Artikel 1f tot en met 2d – risicomanagement
(…) Rechtspersonen of vennootschappen die als instelling in de zin van de Wwft kwalificeren, dienen op grond van artikel 2d een van de personen die het dagelijks beleid van de instelling bepalen aan te wijzen als verantwoordelijk voor de naleving door de instelling van het bij of krachtens de Wwft bepaalde. Door middel van een verwijzing naar instellingen waar het dagelijks beleid wordt bepaald door twee of meer personen, is in het artikel duidelijk gemaakt dat deze verplichting niet geldt voor natuurlijke personen, die naar hun aard niet aan deze bepaling kunnen voldoen.
Op grond van het tweede lid van artikel 2d worden instellingen voorts verplicht om, voor zover dit passend is ten opzichte van de aard en de omvang van de instelling, te voorzien in de invulling van een compliancefunctie. Ook hier geldt dat een natuurlijk persoon, handelend in het kader van zijn beroepsactiviteiten, naar zijn aard niet kan voorzien in een onafhankelijke compliancefunctie. In een dergelijk geval is de verplichting van artikel 2d, tweede lid, niet van toepassing. Daarnaast kan het voor een instelling van beperkte omvang onevenredig en daarmee niet passend zijn om een afzonderlijke compliancefunctie in te richten. De omvang van de instelling, alsmede het type instelling, speelt derhalve een belangrijke rol bij de naleving van deze verplichting.
Ook de wijze waarop de compliancefunctie wordt ingericht, kan op de aard en omvang van de instelling worden afgestemd. De compliancefunctie dient op onafhankelijke en effectieve wijze te worden uitgevoerd. In beginsel betekent dit dat de personen die betrokken zijn bij de uitoefening van de compliancefunctie, niet tevens betrokken zijn bij de activiteiten waarop zij toezicht houden. Echter, bij kleinere instellingen kan het onevenredig zijn om de onafhankelijkheid van de compliancefunctie op deze wijze vorm te geven. Ook is het mogelijk dat een instelling ervoor kiest de compliancefunctie (geheel of gedeeltelijk) uit te besteden.
De uitoefening van de compliancefunctie is gericht op de controle van de naleving van de wettelijke regels en de regels die door een instelling zelf zijn ingesteld.

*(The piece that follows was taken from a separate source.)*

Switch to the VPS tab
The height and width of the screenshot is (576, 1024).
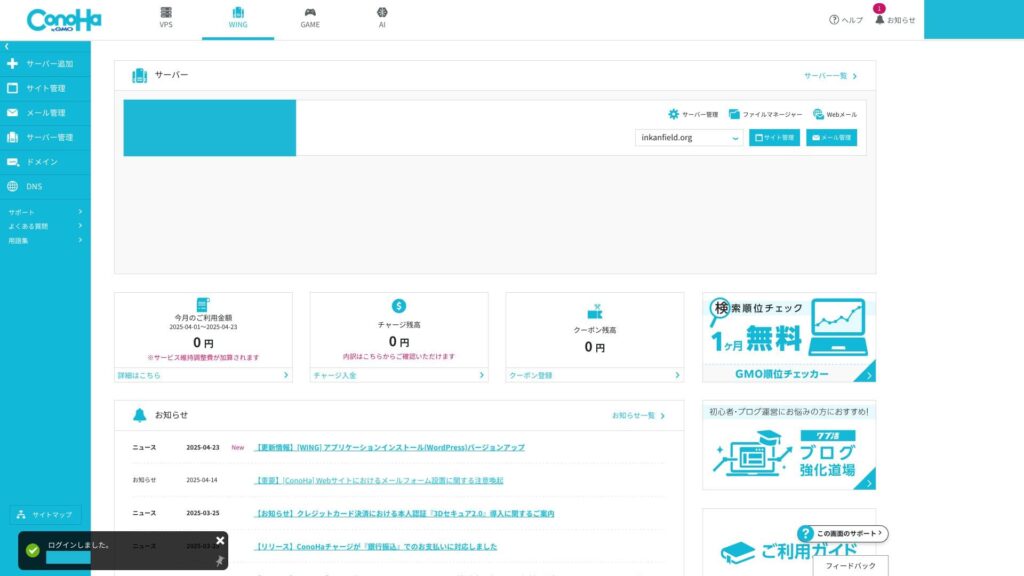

Dit houdt onder meer in dat erop wordt toegezien dat procedures, bijvoorbeeld voor het verrichten van cliëntenonderzoek, in overeenstemming zijn met geldende regelgeving. Indien daarbij onvolkomenheden worden aangetroffen, dient de instelling maatregelen te nemen om deze onvolkomenheden effectief te adresseren. Uit artikel 33, tweede lid, van de vierde anti-witwasrichtlijn volgt voorts dat het melden van ongebruikelijke transacties en het verstrekken van de benodigde informatie aan de FIU gebeurt door de persoon die belast is met de compliancefunctie. In het derde lid van artikel 2d wordt hierbij aangesloten. Dit neemt overigens niet weg dat het aanmerken van een transactie als ongebruikelijk, doorgaans de verantwoordelijkheid van de eerstelijns functie (de medewerkers verantwoordelijk voor de uitvoering van de dienstverlening van de instelling) is.
Met het vierde lid van artikel 2d wordt de verplichting voor instellingen geïntroduceerd om, indien dit passend is ten opzichte van de aard en omvang van haar onderneming, te voorzien in een onafhankelijke auditfunctie. Hiermee wordt artikel 8, vierde lid, onderdeel b, van de vierde anti-witwasrichtlijn geïmplementeerd. De verplichting om een auditfunctie in te stellen geldt, zoals ook bij de compliancefunctie het geval is, naar haar aard alleen voor rechtspersonen en vennootschappen die als instelling kwalificeren.
Voor de toepassing van deze wet dient de auditfunctie de naleving van het bij of krachtens de Wwft bepaalde door de instelling, alsmede de uitoefening van de compliancefunctie, op onafhankelijke wijze te controleren. Dat geldt in het bijzonder voor het controleren van de werking van de gedragslijnen, procedures en maatregelen om geïdentificeerde risico’s te beheersen. Indien de auditfunctie hierbij gebreken constateert, ligt het in de rede dat deze gemeld worden en dat de personen die het dagelijks beleid van de instelling bepalen, ervoor zorg dragen dat de noodzakelijke wijzigingen worden doorgevoerd in de gedragslijnen, procedures en maatregelen. De intensiteit van de invulling van de auditfunctie dient te worden afgestemd op het risicoprofiel van de instelling. Zoals hiervoor reeds is toegelicht ten aanzien van de compliancefunctie, geldt ook voor de invulling die wordt gegeven aan de mate van onafhankelijkheid van de auditfunctie dat dit afhankelijk is van de aard en omvang van de instelling.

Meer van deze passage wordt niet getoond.